Isn’t it nice when something that is “expected to happen soon” actually does happen soon?
As I noted this morning, the Chicago Cubs designated infielder Blake DeWitt for assignment 11 days ago to make room for Adrian Cardenas. With 10 days to settle a DFA, we expected something to happen yesterday or today.
Well, it did. DeWitt, 26, cleared waivers, and the Cubs have elected to send him to AAA Iowa. (UPDATE: DeWitt has apparently been outrighted once before in his career, which allows him to reject this assignment and become a free agent if he so chooses.)

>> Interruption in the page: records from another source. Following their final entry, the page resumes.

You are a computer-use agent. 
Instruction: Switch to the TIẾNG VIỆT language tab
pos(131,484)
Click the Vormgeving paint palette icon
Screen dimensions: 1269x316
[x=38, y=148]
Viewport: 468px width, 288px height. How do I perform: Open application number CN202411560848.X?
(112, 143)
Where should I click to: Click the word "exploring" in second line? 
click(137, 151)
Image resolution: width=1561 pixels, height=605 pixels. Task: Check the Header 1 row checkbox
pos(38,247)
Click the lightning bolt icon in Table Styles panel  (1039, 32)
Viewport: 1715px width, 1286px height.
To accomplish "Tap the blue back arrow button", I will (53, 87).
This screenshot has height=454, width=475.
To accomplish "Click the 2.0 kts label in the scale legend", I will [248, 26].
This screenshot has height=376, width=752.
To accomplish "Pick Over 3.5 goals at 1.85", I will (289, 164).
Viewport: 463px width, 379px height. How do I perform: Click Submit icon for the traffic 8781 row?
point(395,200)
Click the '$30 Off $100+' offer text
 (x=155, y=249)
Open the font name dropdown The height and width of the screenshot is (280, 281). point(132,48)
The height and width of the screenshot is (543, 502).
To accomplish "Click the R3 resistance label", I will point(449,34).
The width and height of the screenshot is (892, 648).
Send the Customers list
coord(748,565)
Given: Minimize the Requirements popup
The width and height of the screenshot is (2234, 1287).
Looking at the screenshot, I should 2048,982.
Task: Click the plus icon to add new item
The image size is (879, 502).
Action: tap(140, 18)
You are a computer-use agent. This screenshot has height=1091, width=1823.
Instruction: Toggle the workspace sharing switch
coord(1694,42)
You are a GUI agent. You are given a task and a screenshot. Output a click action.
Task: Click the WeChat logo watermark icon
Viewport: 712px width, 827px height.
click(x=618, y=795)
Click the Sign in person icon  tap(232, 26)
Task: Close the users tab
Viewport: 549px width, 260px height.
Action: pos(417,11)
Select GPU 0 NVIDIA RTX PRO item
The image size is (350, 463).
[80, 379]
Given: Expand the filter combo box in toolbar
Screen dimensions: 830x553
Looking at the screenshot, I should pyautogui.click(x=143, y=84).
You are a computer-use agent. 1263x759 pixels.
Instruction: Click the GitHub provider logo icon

DeWitt will likely be a non-roster invitee to Spring Training, where he’ll fight for a roster spot. If he makes the team, he’ll earn $1.1 million in 2012. If he doesn’t make the team, the Cubs will have another decision to make. It’s possible the Cubs would look to move DeWitt to another team at that point, or perhaps he would serve as depth at AAA for one more year.
The Cubs could have released DeWitt now, hoping that a team would pick him up, thus saving the Cubs about half of the $1.1 million he’s owed for 2012. But, here’s the thing – DeWitt’s contract might not be guaranteed (if, that is, the one-year deal he signed to avoid arbitration was not guaranteed, like the contract he would have received in arbitration). Without going into the nitty-gritty, if DeWitt doesn’t make the team in Spring Training, the Cubs can cut him while only having to pay about 20% of his contract. So, by not releasing him, they actually will have a theoretical chance to save more money. (In fact, I could be mistaken, but the Cubs could have already taken advantage of this procedural maneuver.)
Going into Spring Training, DeWitt will primarily be battling for a reserve role, with Darwin Barney the expected starter at second base, and Cardenas fighting for time there as well.